What is being asked:
Nothing is needed except the lines below that run from the one with "756x533 pixels." through the one with "Viewport: 532px width, 399px height.", repeated exactly.

Entries supplied:
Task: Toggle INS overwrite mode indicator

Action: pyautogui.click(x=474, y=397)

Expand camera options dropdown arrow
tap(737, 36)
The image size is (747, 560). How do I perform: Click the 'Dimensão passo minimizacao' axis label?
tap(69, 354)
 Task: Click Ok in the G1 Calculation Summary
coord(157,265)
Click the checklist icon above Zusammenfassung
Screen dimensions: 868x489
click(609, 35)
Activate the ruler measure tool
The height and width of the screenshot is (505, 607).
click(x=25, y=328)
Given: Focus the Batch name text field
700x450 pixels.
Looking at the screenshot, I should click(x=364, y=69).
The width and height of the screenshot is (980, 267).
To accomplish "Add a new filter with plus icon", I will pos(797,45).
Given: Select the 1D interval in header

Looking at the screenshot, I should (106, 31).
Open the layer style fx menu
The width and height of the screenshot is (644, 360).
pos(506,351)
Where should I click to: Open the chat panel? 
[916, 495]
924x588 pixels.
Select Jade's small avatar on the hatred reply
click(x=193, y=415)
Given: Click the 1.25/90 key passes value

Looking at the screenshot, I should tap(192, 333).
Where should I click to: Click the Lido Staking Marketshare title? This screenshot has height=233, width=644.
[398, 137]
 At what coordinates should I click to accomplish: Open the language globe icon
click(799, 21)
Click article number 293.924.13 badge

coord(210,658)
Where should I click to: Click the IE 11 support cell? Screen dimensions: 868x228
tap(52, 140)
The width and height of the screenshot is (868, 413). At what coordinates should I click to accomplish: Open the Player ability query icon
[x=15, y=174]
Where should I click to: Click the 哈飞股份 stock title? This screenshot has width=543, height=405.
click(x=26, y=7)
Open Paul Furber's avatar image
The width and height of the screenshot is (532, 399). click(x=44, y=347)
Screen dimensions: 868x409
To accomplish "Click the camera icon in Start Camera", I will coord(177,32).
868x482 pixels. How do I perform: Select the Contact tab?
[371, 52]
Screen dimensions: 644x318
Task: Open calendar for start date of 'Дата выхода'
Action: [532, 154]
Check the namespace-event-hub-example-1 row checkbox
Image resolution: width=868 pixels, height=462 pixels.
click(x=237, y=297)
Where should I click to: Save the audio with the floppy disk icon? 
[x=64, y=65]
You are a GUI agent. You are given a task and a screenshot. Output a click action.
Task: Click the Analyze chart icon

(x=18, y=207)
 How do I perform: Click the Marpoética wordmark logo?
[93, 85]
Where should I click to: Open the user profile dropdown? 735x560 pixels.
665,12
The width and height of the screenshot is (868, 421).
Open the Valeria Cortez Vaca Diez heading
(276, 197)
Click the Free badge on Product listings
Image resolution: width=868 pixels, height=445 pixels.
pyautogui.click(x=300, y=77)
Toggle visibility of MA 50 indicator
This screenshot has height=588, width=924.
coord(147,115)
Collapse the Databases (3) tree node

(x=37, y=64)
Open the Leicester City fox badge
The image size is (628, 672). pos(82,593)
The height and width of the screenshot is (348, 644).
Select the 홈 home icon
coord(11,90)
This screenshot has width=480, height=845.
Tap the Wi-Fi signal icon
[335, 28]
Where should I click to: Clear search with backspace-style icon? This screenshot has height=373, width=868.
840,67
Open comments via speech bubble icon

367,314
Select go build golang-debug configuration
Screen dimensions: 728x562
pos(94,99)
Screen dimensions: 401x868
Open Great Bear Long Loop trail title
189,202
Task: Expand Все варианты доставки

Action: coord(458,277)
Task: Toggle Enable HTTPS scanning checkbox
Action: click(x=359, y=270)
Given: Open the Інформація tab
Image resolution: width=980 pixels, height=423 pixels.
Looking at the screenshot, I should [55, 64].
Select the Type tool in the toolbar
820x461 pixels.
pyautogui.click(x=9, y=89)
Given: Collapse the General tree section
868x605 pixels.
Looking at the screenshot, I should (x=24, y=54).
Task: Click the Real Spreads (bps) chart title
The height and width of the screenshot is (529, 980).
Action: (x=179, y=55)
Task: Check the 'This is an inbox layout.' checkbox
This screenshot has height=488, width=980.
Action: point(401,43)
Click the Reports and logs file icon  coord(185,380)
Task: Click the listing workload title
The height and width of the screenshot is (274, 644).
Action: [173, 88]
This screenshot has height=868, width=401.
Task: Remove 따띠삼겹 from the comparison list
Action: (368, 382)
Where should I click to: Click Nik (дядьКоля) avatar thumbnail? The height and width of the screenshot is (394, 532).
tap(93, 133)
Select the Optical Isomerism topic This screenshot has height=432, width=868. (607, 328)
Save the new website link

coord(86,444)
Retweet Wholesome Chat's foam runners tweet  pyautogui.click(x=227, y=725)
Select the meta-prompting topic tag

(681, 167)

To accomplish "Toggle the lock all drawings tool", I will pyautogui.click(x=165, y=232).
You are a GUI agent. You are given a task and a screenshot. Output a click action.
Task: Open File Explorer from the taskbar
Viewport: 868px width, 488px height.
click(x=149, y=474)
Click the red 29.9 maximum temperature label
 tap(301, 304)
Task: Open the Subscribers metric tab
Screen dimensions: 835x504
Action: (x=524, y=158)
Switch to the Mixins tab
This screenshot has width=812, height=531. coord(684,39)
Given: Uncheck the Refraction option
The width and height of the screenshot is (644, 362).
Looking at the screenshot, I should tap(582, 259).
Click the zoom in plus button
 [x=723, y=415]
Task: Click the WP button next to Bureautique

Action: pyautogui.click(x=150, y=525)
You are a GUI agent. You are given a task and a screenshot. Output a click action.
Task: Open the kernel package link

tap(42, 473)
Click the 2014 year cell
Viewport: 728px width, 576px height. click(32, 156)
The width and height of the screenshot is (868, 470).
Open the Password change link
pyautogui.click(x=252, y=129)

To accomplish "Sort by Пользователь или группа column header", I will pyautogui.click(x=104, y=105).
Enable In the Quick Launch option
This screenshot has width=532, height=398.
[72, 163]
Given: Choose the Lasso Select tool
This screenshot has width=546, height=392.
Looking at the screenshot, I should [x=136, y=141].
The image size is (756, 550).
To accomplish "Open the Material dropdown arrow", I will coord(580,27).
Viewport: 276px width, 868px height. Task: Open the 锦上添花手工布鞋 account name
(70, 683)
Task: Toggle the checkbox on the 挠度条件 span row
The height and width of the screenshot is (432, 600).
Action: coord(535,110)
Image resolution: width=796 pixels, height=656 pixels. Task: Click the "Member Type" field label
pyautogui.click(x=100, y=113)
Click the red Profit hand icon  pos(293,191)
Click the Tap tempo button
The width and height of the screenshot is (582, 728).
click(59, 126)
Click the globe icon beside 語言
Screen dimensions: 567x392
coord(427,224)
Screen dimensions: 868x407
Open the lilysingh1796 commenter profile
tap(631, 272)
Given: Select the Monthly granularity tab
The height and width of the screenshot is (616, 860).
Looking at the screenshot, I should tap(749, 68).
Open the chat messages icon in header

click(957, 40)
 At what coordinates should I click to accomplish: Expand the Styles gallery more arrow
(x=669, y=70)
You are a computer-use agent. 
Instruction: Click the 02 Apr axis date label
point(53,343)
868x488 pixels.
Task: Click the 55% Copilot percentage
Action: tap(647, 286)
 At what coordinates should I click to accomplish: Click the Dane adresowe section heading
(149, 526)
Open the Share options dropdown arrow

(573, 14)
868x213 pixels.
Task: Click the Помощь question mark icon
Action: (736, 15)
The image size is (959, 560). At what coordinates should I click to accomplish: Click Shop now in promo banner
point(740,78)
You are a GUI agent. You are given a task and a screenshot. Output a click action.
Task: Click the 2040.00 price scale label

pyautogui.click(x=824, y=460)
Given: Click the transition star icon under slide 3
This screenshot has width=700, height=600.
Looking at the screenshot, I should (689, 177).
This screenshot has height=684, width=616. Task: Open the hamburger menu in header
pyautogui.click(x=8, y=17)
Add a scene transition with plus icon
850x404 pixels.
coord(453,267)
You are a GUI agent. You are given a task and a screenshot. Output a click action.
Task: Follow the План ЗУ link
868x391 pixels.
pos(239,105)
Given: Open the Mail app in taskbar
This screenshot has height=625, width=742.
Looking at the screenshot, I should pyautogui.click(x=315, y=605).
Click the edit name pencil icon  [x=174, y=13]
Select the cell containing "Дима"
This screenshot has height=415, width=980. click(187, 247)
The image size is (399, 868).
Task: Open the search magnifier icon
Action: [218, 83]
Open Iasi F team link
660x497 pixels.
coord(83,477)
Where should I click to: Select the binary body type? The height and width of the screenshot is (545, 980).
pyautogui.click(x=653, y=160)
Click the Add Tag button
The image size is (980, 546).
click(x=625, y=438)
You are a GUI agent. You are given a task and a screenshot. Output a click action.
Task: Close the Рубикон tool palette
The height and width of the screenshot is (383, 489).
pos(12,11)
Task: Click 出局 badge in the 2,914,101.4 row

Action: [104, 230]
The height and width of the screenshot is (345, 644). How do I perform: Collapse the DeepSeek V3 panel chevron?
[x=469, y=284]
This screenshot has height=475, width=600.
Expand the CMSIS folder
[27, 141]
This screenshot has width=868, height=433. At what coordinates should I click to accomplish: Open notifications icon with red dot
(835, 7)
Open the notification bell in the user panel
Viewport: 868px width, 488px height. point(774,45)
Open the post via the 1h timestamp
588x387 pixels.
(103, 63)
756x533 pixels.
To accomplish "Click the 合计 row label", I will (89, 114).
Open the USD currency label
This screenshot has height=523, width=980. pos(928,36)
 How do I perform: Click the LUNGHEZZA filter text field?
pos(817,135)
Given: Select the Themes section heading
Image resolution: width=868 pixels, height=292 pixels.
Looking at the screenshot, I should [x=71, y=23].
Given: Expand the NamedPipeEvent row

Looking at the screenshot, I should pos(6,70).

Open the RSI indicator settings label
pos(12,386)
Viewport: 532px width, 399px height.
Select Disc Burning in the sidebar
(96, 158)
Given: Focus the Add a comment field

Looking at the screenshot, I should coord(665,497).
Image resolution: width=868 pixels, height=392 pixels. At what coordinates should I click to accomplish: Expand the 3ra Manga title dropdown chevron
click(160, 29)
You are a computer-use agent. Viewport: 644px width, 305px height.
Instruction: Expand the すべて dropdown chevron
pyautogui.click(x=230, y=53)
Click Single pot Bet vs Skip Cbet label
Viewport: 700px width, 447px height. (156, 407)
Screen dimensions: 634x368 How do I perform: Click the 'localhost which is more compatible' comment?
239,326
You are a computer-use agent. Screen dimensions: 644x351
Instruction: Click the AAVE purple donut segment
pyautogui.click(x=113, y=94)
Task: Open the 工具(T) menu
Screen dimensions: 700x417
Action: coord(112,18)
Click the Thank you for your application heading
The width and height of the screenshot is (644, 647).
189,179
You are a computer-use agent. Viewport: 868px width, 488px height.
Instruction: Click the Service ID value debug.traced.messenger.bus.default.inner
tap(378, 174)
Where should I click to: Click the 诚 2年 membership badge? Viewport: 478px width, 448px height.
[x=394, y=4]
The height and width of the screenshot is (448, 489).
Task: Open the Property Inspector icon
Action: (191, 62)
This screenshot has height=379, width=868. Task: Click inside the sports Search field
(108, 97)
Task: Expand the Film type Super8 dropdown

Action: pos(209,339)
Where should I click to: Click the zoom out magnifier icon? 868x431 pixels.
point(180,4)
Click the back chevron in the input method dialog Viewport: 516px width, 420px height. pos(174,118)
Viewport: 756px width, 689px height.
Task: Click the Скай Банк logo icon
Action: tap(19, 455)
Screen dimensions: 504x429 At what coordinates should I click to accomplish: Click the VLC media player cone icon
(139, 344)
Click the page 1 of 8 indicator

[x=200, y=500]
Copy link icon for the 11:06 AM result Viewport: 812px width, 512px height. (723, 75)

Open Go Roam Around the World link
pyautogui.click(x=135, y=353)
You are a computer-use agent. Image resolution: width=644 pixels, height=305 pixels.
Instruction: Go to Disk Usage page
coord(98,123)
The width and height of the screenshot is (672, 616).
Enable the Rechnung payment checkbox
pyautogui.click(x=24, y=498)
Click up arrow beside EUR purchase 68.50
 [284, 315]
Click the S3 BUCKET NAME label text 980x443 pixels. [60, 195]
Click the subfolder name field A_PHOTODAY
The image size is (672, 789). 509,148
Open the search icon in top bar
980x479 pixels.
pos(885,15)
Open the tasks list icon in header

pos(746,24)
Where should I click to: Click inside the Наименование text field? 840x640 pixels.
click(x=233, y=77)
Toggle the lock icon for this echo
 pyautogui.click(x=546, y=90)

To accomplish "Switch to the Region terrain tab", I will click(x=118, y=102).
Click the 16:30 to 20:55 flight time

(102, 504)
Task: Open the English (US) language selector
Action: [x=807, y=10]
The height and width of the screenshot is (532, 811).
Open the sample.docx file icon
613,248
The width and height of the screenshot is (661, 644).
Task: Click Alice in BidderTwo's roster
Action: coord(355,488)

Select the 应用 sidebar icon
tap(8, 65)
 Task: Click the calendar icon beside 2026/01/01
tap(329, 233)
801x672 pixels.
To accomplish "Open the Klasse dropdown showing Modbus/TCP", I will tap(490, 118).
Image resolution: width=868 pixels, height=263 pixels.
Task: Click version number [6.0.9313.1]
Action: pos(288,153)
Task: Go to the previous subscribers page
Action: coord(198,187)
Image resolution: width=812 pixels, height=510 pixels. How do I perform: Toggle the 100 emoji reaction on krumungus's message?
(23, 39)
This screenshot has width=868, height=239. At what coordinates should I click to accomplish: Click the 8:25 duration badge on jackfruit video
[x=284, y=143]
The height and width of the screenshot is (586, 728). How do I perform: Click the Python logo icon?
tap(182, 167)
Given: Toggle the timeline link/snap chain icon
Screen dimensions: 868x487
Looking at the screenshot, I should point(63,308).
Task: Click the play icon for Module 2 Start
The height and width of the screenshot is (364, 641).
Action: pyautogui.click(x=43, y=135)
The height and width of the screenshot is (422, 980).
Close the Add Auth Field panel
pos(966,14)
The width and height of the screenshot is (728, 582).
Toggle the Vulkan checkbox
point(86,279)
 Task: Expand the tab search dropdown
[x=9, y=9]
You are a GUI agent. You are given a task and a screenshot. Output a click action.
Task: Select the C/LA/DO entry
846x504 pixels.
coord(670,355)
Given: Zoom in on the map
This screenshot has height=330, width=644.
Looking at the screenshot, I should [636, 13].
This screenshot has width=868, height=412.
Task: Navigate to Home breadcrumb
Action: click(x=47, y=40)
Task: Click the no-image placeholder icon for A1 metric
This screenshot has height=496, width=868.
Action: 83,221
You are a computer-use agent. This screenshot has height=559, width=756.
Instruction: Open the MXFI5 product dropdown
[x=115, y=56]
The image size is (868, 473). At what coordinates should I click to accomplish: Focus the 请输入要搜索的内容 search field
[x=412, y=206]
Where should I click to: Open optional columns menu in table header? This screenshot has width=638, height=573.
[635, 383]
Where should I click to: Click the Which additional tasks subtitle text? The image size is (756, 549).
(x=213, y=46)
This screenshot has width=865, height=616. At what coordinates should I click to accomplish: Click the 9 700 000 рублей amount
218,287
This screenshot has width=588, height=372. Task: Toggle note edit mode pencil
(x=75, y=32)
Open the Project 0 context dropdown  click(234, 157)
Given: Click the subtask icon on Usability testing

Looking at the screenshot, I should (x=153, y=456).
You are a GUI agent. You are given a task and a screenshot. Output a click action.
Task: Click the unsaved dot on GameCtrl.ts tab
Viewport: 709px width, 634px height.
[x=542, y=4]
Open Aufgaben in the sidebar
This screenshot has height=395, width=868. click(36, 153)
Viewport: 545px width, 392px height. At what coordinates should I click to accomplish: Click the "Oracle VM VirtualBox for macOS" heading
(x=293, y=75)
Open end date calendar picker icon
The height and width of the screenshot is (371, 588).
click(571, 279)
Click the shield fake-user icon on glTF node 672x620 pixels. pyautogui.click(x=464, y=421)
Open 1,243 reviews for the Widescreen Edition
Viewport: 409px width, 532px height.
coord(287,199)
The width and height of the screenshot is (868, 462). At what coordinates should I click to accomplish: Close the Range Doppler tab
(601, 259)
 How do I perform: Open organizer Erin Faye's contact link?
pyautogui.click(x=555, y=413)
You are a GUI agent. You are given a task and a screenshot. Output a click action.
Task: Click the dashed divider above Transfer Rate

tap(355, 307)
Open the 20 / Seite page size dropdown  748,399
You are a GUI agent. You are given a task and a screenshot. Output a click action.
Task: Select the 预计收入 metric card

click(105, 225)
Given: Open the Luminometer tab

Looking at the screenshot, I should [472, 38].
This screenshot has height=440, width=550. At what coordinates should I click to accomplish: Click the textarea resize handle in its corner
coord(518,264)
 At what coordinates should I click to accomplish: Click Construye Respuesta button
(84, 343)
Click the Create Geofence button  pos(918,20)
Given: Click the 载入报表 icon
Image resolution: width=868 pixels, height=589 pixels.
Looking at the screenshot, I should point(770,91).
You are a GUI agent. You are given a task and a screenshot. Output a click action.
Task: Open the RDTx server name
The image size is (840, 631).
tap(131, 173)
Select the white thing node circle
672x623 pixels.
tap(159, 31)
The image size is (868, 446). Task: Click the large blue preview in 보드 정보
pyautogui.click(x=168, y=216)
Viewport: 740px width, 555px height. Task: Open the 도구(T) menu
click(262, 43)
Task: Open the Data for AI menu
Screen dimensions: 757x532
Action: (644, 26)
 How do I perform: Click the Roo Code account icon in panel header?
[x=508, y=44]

Output below:
756x533 pixels.
To accomplish "Click the 合计 row label", I will (89, 114).
Open the USD currency label
This screenshot has height=523, width=980. pos(928,36)
 How do I perform: Click the LUNGHEZZA filter text field?
pos(817,135)
Given: Select the Themes section heading
Image resolution: width=868 pixels, height=292 pixels.
Looking at the screenshot, I should [x=71, y=23].
Given: Expand the NamedPipeEvent row

Looking at the screenshot, I should pos(6,70).

Open the RSI indicator settings label
pos(12,386)
Viewport: 532px width, 399px height.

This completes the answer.